Ritual
Ritual
Hukum Adat Maluku Maluku dan Papua
Sasi
- 29 September 2016

Sasi dapat diartikan sebagai larangan untuk mengambil hasil sumber daya alam tertentu sebagai upaya pelestarian demi menjaga mutu dan populasi sumber daya hayati (hewani maupun nabati) alam tersebut, suatu upaya untuk memelihara tata-krama hidup bermasyarakat, termasuk upaya ke arah pemerataan pembagian atau pendapatan dari hasil sumber daya alam sekitar kepada seluruh penduduk setempat. Saat ini, sasi memang lebih cenderung bersifat hukum adat bukan tradisi, sasi digunakan sebagai cara mengambil kebijakan dalam pengambilan hasil laut dan hasil pertanian. Namun, secara umum, sasi berlaku di masayarakat sebagai bentuk etika tradisional. Sasi tidak berhubungan dengan ritus kelahiran, perkawinan, kematian dan pewarisan, melainkan lebih cenderung bersifat tabu dan kewajiban setiap individu dan masyarakat dalam mengelola sumber daya alam yang dimiliki.

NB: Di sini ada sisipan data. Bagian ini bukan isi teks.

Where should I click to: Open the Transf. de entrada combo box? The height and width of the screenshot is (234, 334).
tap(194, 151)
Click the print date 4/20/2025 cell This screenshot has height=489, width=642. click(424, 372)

Sasi merupakan adat khusus yang berlaku hampir di seluruh pulau di Provinsi Maluku (Halmahera, Ternate, Buru, Seram, Ambon, Kep. Lease, Watubela, Banda, Kep.Kei, Aru, dan Kep.Barat Daya dan Kep.Tenggara di bagian Barat Daya Maluku) dan Papua (Kep.Raja Ampat,Sorong,Manokwari,Nabire,Biak, dan Nuumfor, Yapen, Waropen, Sarmi, Kai Mana, Fakfak).ama lain, yakni Yot di Kei Besar dan Yutut di Kei Kecil. Sasi juga dikenal sebagai cara pengolahan sumber daya alam di desa-desa pesisir Papua.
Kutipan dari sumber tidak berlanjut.